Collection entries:
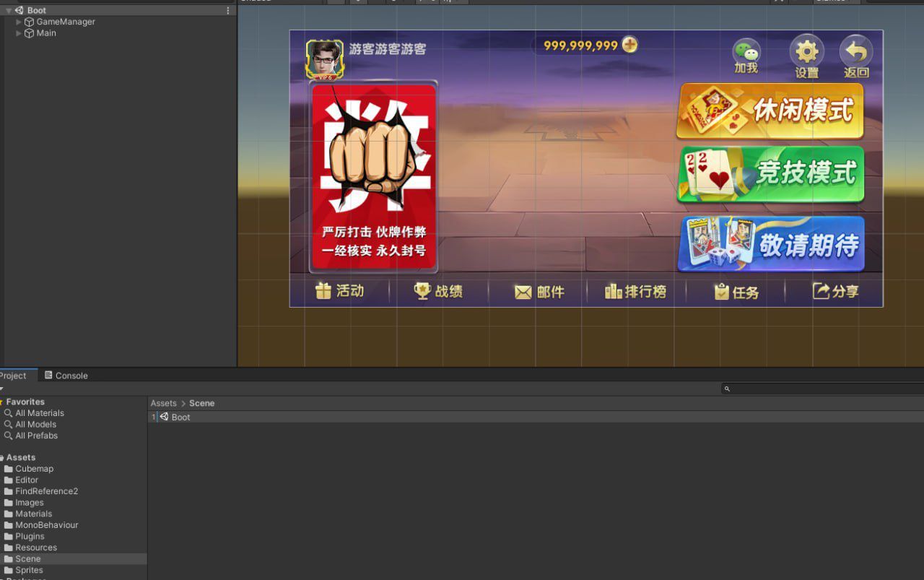This screenshot has width=924, height=580.
Task: Click the 排行榜 leaderboard icon
Action: pyautogui.click(x=613, y=291)
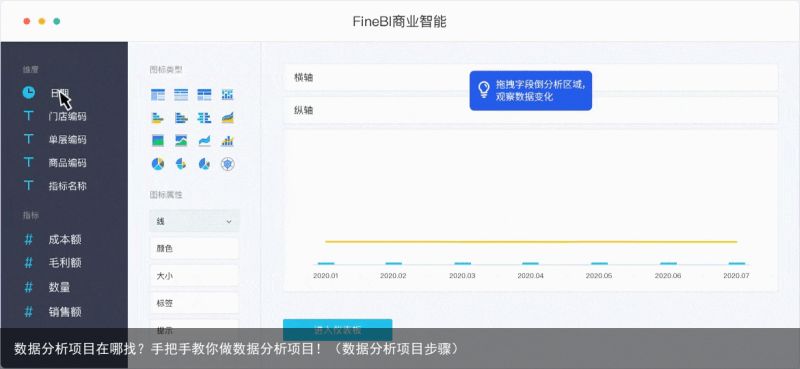
Task: Open the 标签 property box
Action: (194, 303)
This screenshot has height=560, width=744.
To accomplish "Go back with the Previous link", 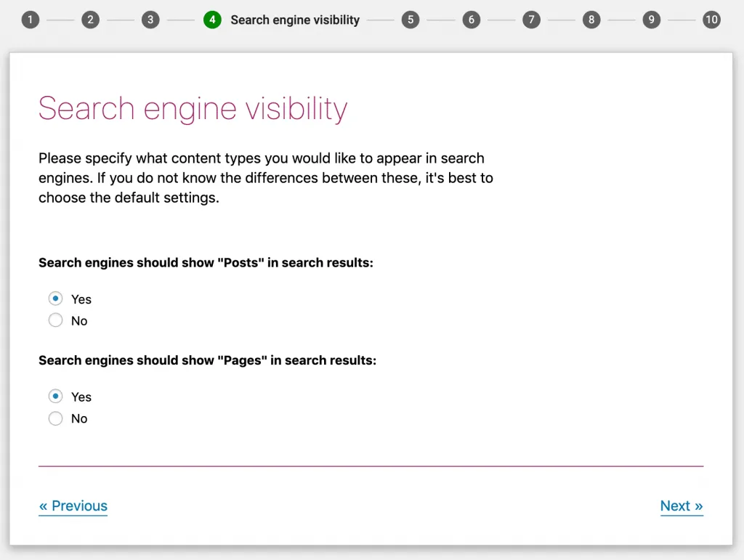I will pyautogui.click(x=73, y=506).
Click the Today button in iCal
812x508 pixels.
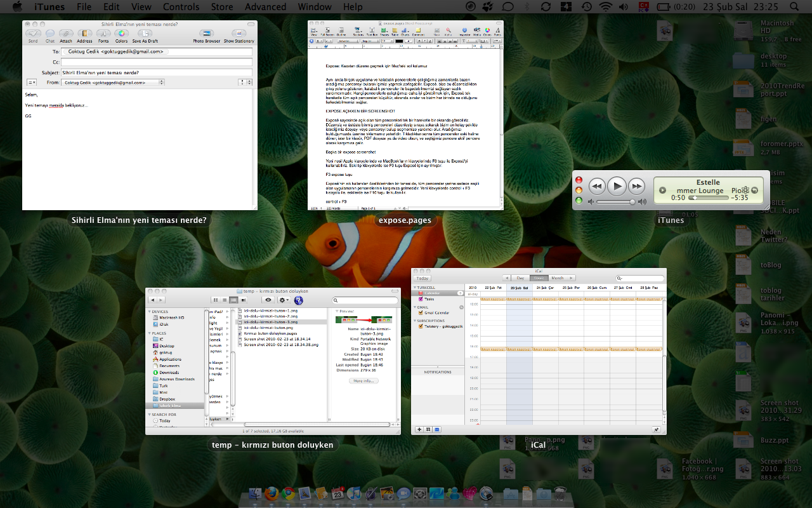(422, 278)
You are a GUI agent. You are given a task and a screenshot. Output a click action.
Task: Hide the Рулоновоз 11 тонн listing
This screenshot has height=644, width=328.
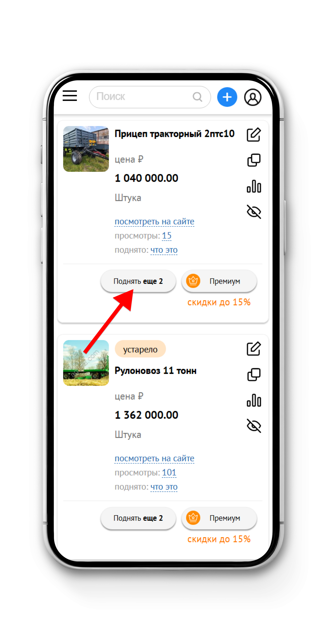point(254,426)
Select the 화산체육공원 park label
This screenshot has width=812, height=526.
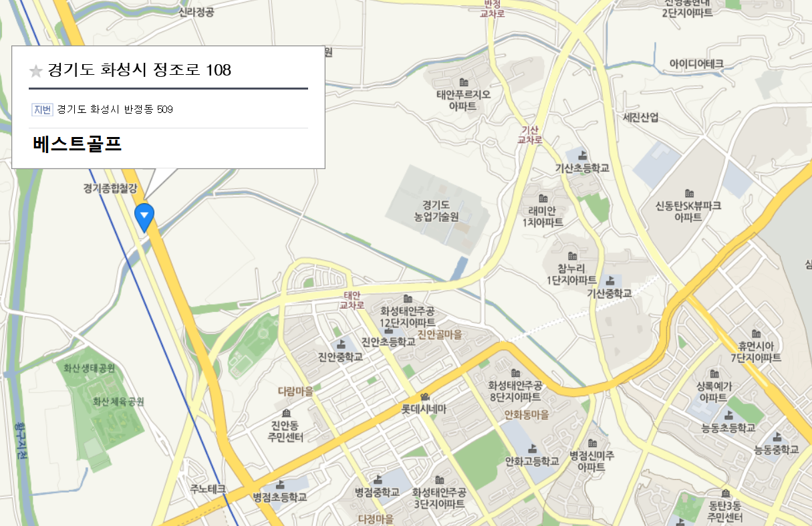click(118, 402)
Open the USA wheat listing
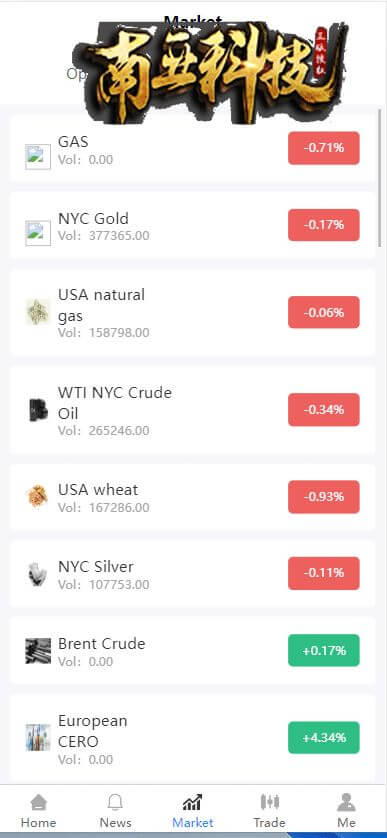 192,496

→ **Exercise requirements**
Look above for the line containing "Select the 화산체육공원 park label"; output that line and all lines after it through the last one exactly, without the pictures.

→ **Answer to the exercise**
Select the 화산체육공원 park label
This screenshot has width=812, height=526.
click(118, 402)
Open the USA wheat listing
 192,496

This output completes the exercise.